DATASET ENTRIES ->
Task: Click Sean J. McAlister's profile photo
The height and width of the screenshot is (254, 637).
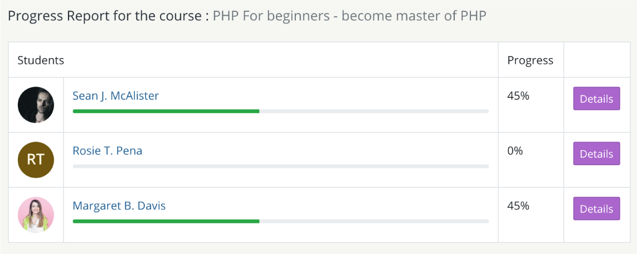Action: click(x=36, y=105)
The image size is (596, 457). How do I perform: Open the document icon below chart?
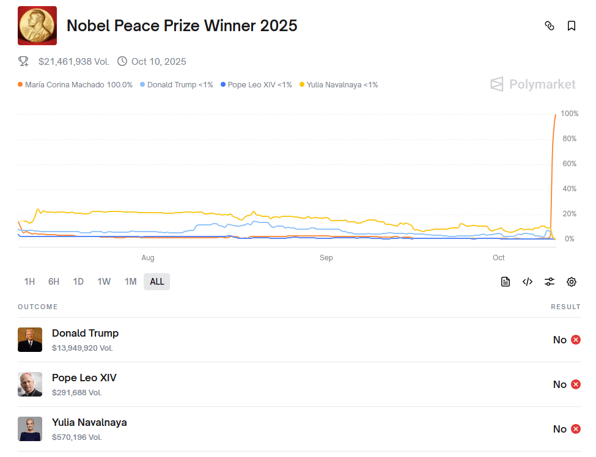(x=506, y=282)
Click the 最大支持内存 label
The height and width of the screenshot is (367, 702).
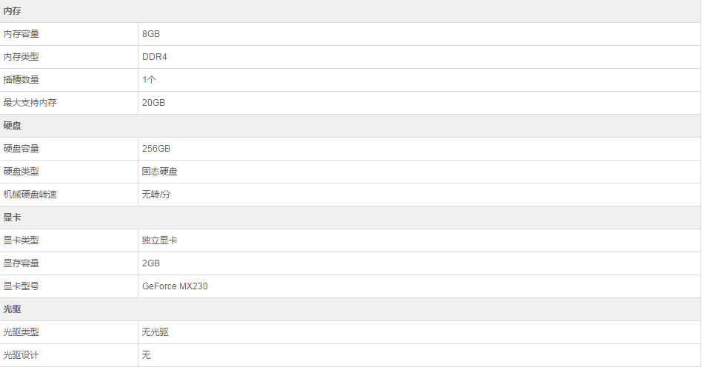click(30, 103)
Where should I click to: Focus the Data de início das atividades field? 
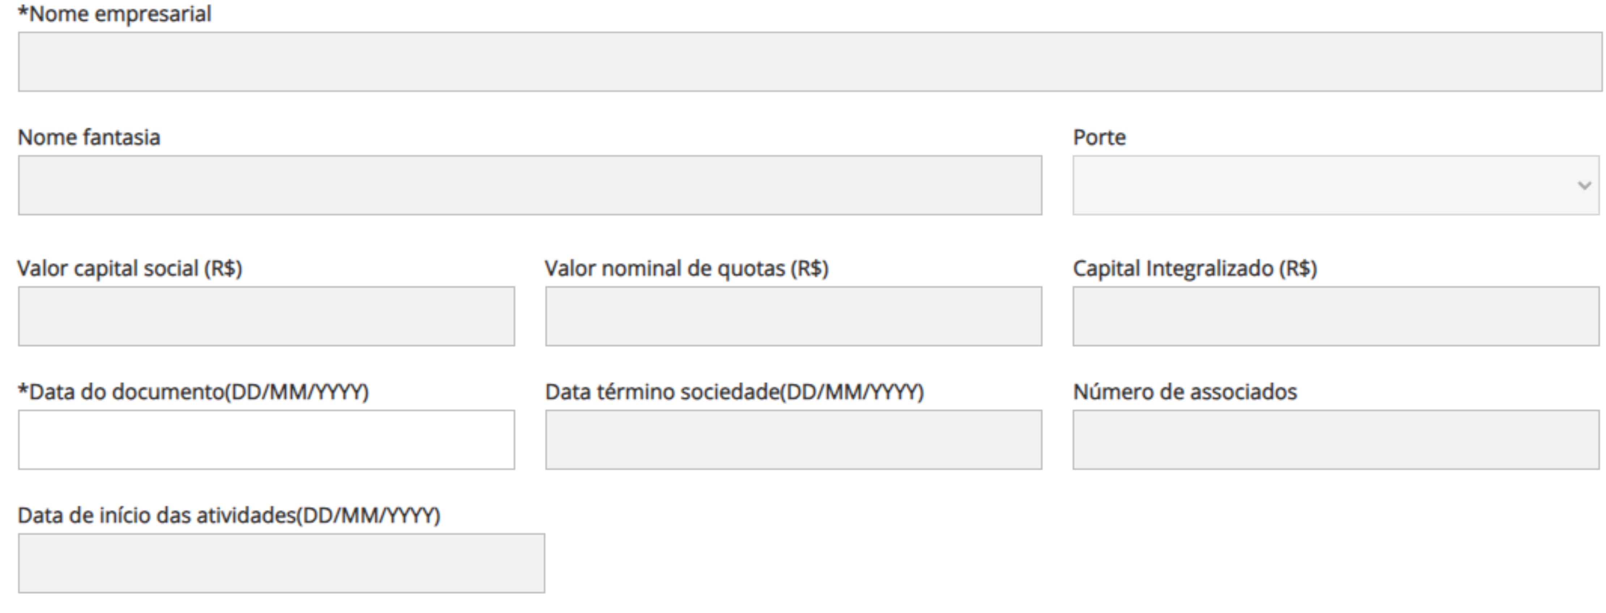tap(281, 563)
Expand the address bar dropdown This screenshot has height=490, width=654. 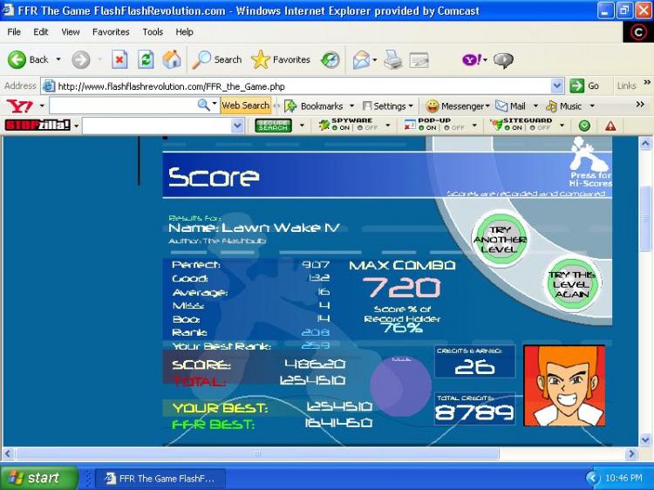pos(557,86)
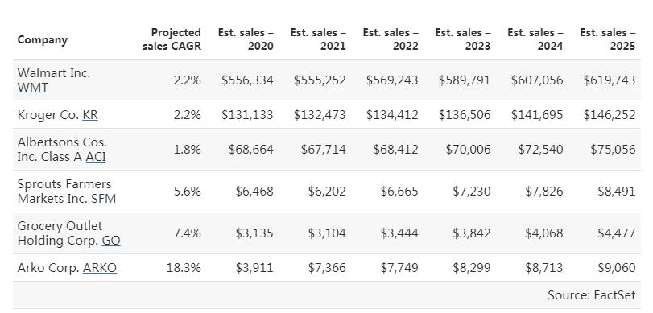
Task: Open the WMT ticker link
Action: (32, 88)
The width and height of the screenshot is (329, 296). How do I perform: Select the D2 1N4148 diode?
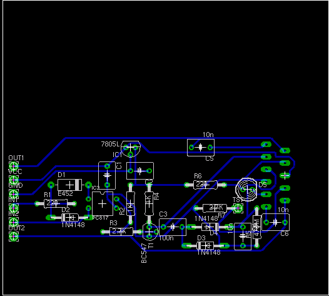click(70, 218)
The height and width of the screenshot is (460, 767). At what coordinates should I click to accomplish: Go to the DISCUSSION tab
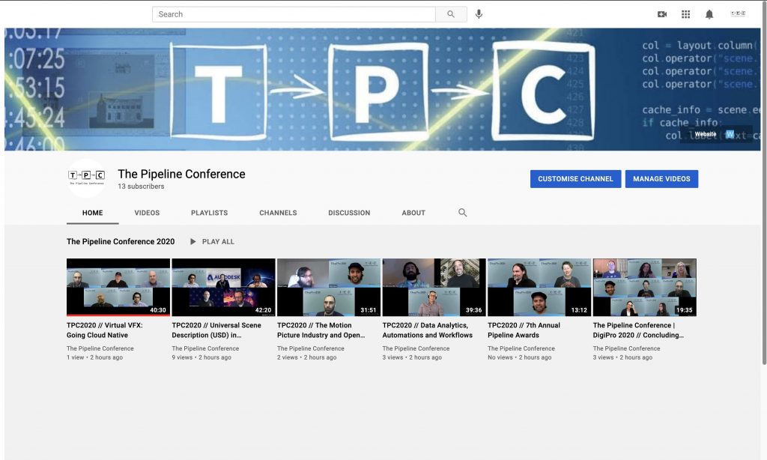[x=348, y=213]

PROBLEM TO SOLVE -> Render the entries from the line containing "The height and width of the screenshot is (460, 767)." through the end of the entries as a JSON list of strings, one string per line, with blank lines omitted and the pictures left out.

THE RESPONSE ->
[
  "The height and width of the screenshot is (460, 767). At what coordinates should I click to accomplish: Go to the DISCUSSION tab",
  "[x=348, y=213]"
]